Defending limited government and our system of checks and balances, James Madison penned this famous argument: “What is government itself, but the greatest of all reflections on human nature? If men were angels, no government would be necessary. If angels were to govern men … controls on government would (not) be necessary. In framing a government … you must first enable the government to control the governed; and in the next place oblige it to control itself.”

Clearly, our government is out of control, as recent revelations of government overreach, excess and incompetence testify. The federal bureaucracy has morphed into a government of special interests, by the bureaucrats, and for the political class. Occupy Wall Street meets the tea party at the intersection of their contempt for a government that routinely presses its massive thumb on the scale of justice, picks winners and losers, and gives sweetheart deals to well-connected cronies.

As law professor Jonathan Turley described in an eye-opening Washington Post op-ed, the administrative state has grown so powerful and independent, it constitutes a fourth branch of government whose impact on citizens’ lives is larger than the other three branches combined.

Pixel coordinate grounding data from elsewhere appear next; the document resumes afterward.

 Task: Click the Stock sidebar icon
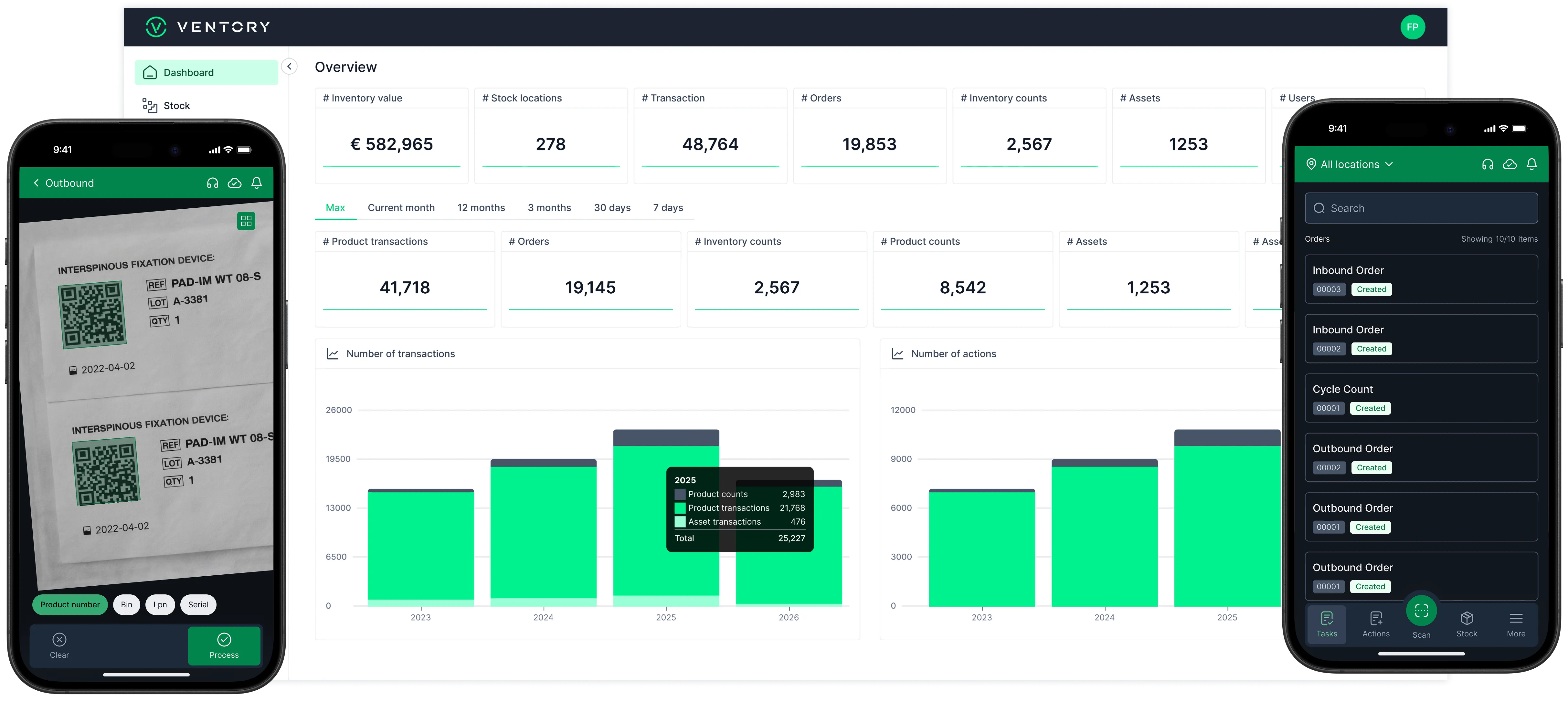(x=150, y=106)
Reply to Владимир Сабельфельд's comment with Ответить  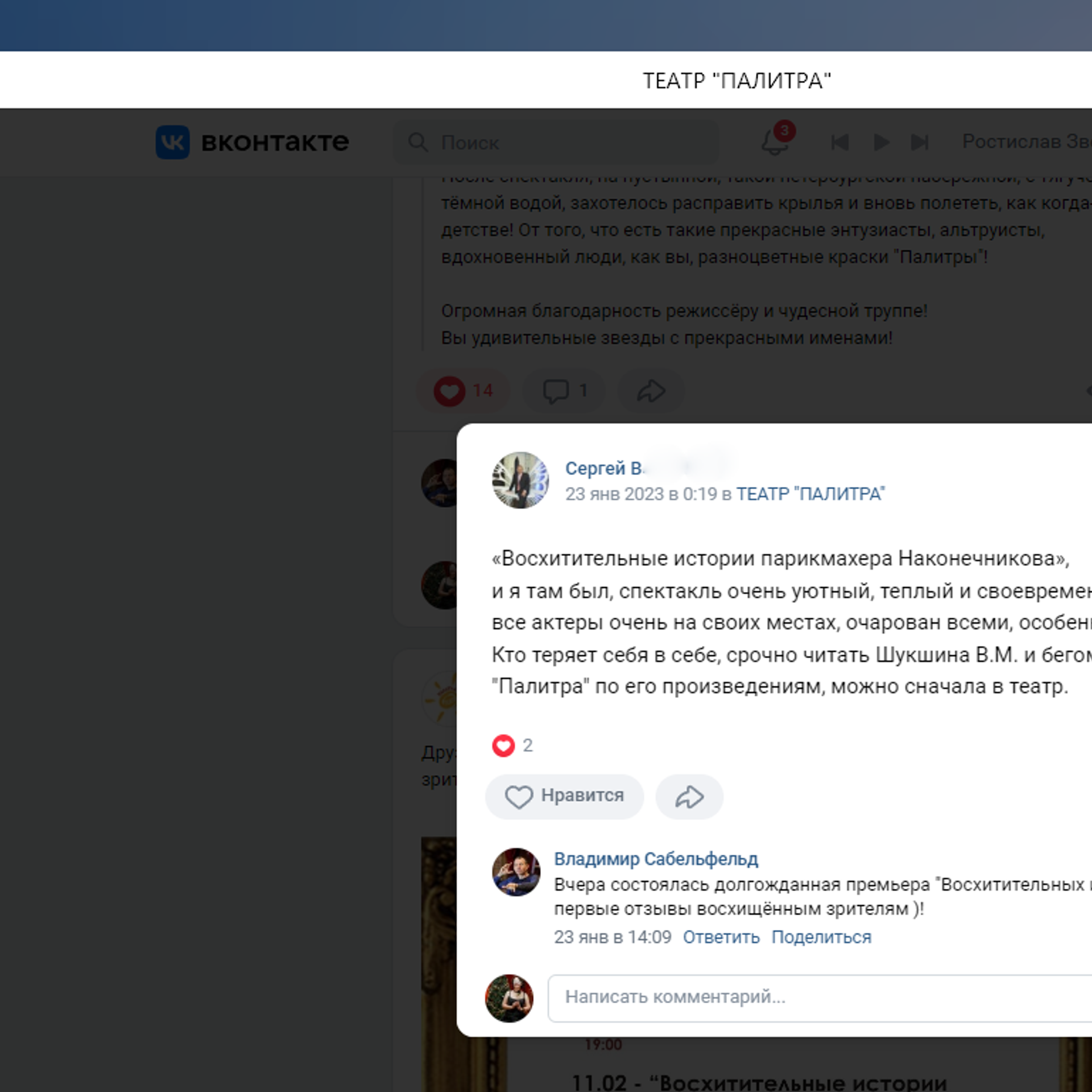pyautogui.click(x=722, y=937)
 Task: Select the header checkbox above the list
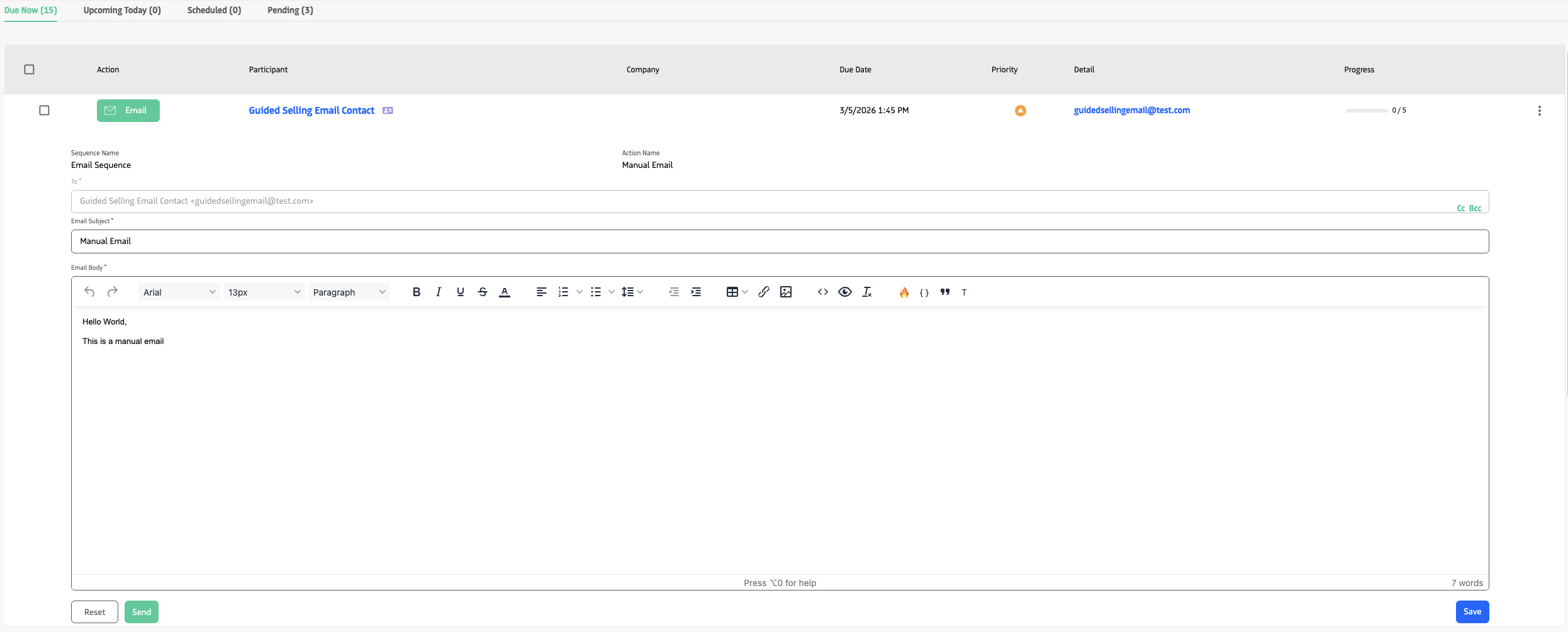pyautogui.click(x=28, y=68)
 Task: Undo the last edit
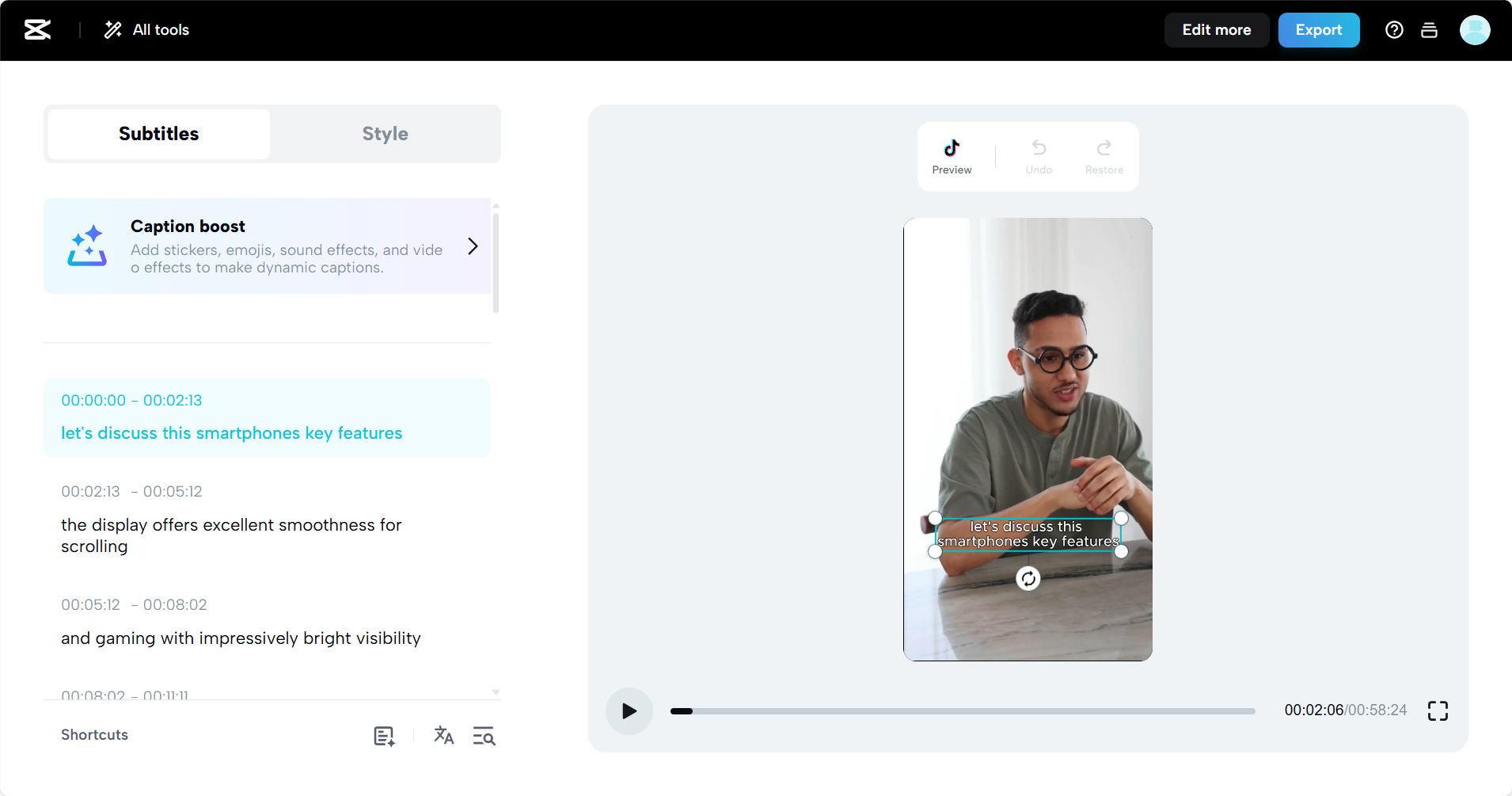coord(1037,156)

Composed of 15 departments, 452 agencies and 2.8 million unelected and inaccessible bureaucrats, it’s less transparent and more unaccountable than other branches.

“We cannot long protect liberty,” Turley concludes, “if our leaders continue to act like mere bystanders to the work of government.”

This fourth branch is our founders’ nightmare and an assault on their constitutional principles: government by consent, separation of powers and equal rights of individuals. To preserve the system that is the source of our flourishing and the bedrock of our culture, we’ll need “a new birth of freedom,” as Abraham Lincoln yearned, so that “government of the people, by the people, for the people, shall not perish from the earth.”

Think Again. We wouldn’t want to be like the USSR, where, Smirnoff says, comedians could crack jokes about leaders — but only once.